James Lawton: It's time to shut the transfer window anarchy and restore game's lost lustre
What we are left with is a strong case for one shortened window in the summer, when a club has had a season to assess its strength and needs and has a strategy based on vision and planning
It is over now, thank God, all the power moves of the big clubs and the desperate lunges of the small ones and the distortions they work on what we used to know, laughable though it sounds now, as the balance of football power.
The trouble is the transfer window will be re-opened soon enough – in four months' time – just in case Sir Alex Ferguson or Roberto Mancini or Andre Villas-Boas or Kenny Dalglish want to rectify the odd mistake, prop up a hint of weakness in their squads, or some new oligarch or sheikh has blown in with a fortune to spend.
Then we have to stomach again the wretched underlining of the game's most salient fact.
This is the now unshakeable understanding that no loyalty runs too deep in football, no attachment has sufficient meaning, to prevent it being torn away in the time it takes some opulently suited agent to pick up a phone and run a few numbers past his client.
A client, for example, like Luka Modric who last weekend told his Tottenham manager Harry Redknapp that if he could get his head around the figures Chelsea were ready to print on his payslip the same could not be said of his professional obligation to the club who have paid his not inconsiderable wages for some years.
Modric said he could not play against Manchester City because his head wasn't right. What about his heart and his pride? Plainly it had flown through the transfer window – just like Javier Mascherano's at the same time last season when he also told his club, Liverpool, he wasn't right to play against Manchester City. He had his mind on Barcelona, he explained.
A few voices are being raised against the anarchy of the transfer window, how it still hangs open at the formative stages of a new season, how it has created Arsène Wenger's demeaning scramble to do the work he is now legitimately charged with neglecting in the close season when managers and coaches might be reasonably expected to shape their campaigns.
Villas-Boas now says that he is going to argue for a major contraction in the time of the summer market but disappointingly it is not because of the devastation it causes to the professional values of players like Modric and Mascherano but because it will improve the "tranquillity" of the big-gun managers like himself who, having spent their money, want to get on with the business of making a team.
Perhaps a little more managerial tranquillity – especially at Arsenal – might do wonders for the quality of football at the top end of the game, but it is hardly the most pressing reason for ending the grisly transfer agitation that has already so deeply disfigured the new season.
The drama of Modric's situation stretched through the summer. It dominated Tottenham's horizon. It led the club chairman Daniel Levy to take a position on which many in football could not decide until the passing of last night's deadline. Was it a moral stand or a trading ploy?
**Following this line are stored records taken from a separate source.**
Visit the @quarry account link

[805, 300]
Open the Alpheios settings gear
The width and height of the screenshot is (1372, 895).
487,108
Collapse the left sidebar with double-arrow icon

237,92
Given the view from the transfer window, and the fact that three years ago Spurs submitted to the pressure exerted by Ferguson and sold Dimitar Berbatov to Manchester United at the last available moment, not even Levy could complain about the scepticism.
What we are left with, surely, is an overwhelming case for one shortened transfer window in the summer, when a club has had a season to assess its strengths and needs and must rely not on emergency spending into the new campaign – and the kind of £50m top-up that saw Chelsea sign an under-performing Fernando Torres last January – but a strategy that has more to do with vision and planning than reflex spending.
When the system was imposed nine years ago, Steve Coppell, set to embark with considerable skill on his reign at Reading, was an immediate critic. He said the new system bred panic and encouraged ruthless transfer activity. He could not see the logic of its fire-sale mentality, its power to unsettle players and lead managers with money in their pockets to lay waste to the strivings of those rivals who did not.
Coppell's complaint was an early cry against the tyranny of money, impure and simple and of course it was never heard above the clamour of the transfer chase. Some insist that the transfer window is inherently sexy, that it creates for four months out of every 12 a web of intrigue and expectation.
Unfortunately it also has the capacity to rip away the heart of a club and the faith of its supporters. One phone call can turn an already uneven playing field into a precipice. It makes a pariah out of a hero, Modric knows now, and it meant that Torres was speaking of reality when he said that the shirt-kissing days were well and truly over.
No one can stop the transfer market but if we didn't know before that it had to be controlled, we know it now. Football should trade for a month each summer – and then let the best team win.